El Gobierno nacional oficializó este jueves el llamado a licitación pública nacional e internacional para otorgar la concesión, por un plazo de 50 años, de las líneas ferroviarias de cargas Belgrano, San Martín y Urquiza. La medida fue anunciada por el ministro de Economía, Luis Caputo, y marca un paso clave en el programa de privatizaciones previsto por la Ley Bases.
A través de sus redes sociales, Caputo detalló que la concesión abarcará 7.594 kilómetros de vías distribuidas en 16 provincias, las cuales conectan con los principales puertos del país y con Brasil, Bolivia, Chile, Paraguay y Uruguay. El nuevo modelo funcionará bajo un régimen de “acceso abierto” a la infraestructura, lo que permitirá la participación de distintos operadores en condiciones no discriminatorias. Además, quienes inviertan al menos 200 millones de dólares en la renovación de vías podrán acceder a los beneficios del Régimen de Incentivo para Grandes Inversiones (RIGI).
El ministro justificó la medida apuntando al déficit crónico y a la ineficiencia de la administración estatal en este sector. “Durante décadas el Estado sostuvo un sistema que se deterioraba año tras año pese al gasto creciente de los contribuyentes. Desde 1970 la producción agropecuaria se multiplicó por seis y, sin embargo, el Belgrano Cargas transporta hoy menos carga que entonces”, argumentó. En esa línea, remarcó que será el sector privado “quien asuma el riesgo que el Estado no logró sostener”.
El estado crítico de los trenes y las obras proyectadas
Desde la Secretaría de Transporte indicaron que, al inicio de la actual gestión, la empresa estatal presentaba una situación financiera y operativa crítica: cuantiosas pérdidas económicas, un grave deterioro de la infraestructura, elevada cantidad de descarrilamientos y una fuerte falta de mantenimiento en el parque tractivo.

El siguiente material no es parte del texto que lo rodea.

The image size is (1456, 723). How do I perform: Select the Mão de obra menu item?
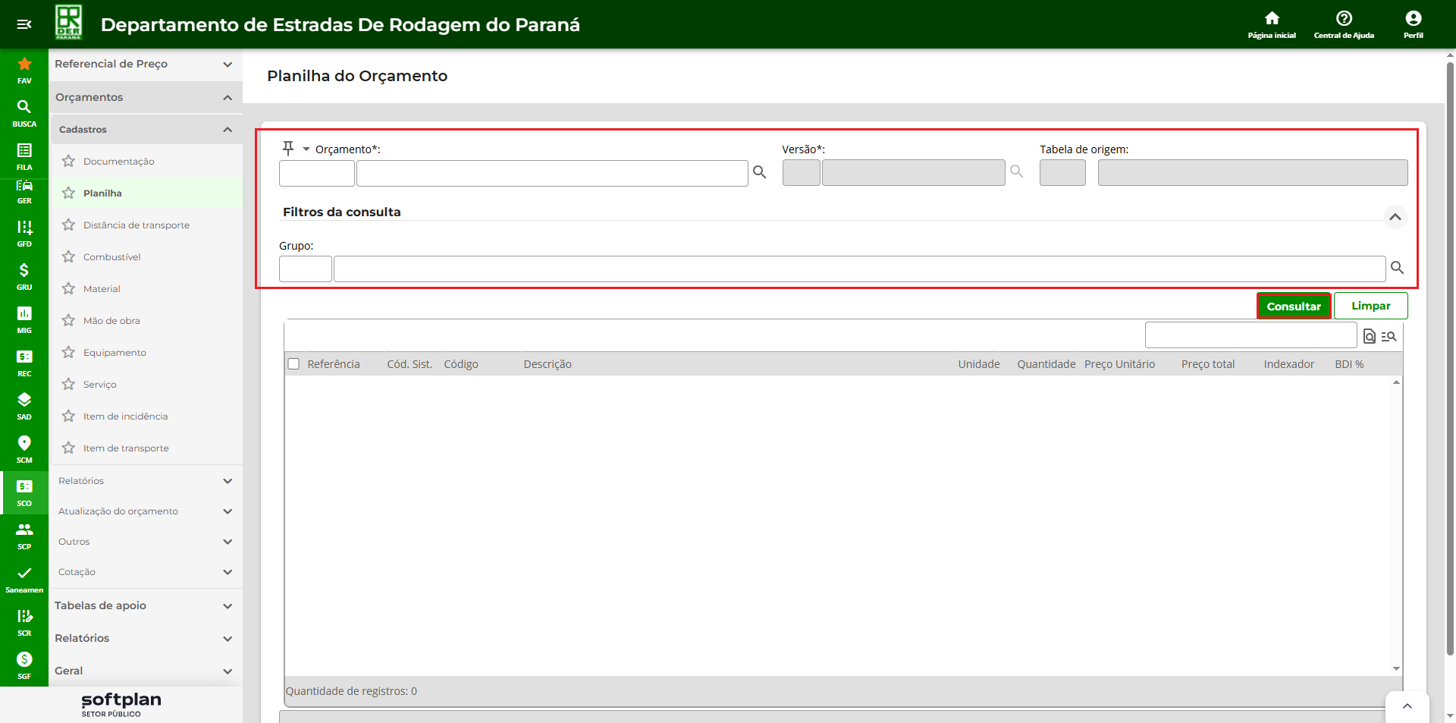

Para revertir este cuadro, los pliegos de licitación contemplan la ejecución de Obras Obligatorias durante los primeros cinco años de concesión. Entre las intervenciones prioritarias se destacan la eliminación del cuello de botella ferroviario en la ciudad de Santa Fe, la rehabilitación del corredor principal de la Línea San Martín, la recuperación del ramal troncal de la Línea Urquiza y, fundamentalmente para nuestra región, la reactivación del ramal azucarero de la Línea Belgrano.
Finalmente, el proyecto también habilita a los futuros concesionarios a adquirir el material rodante actual (locomotoras y vagones). Los recursos generados por esa venta serán destinados a un fideicomiso específico que ayudará a financiar parcialmente las obras de infraestructura requeridas.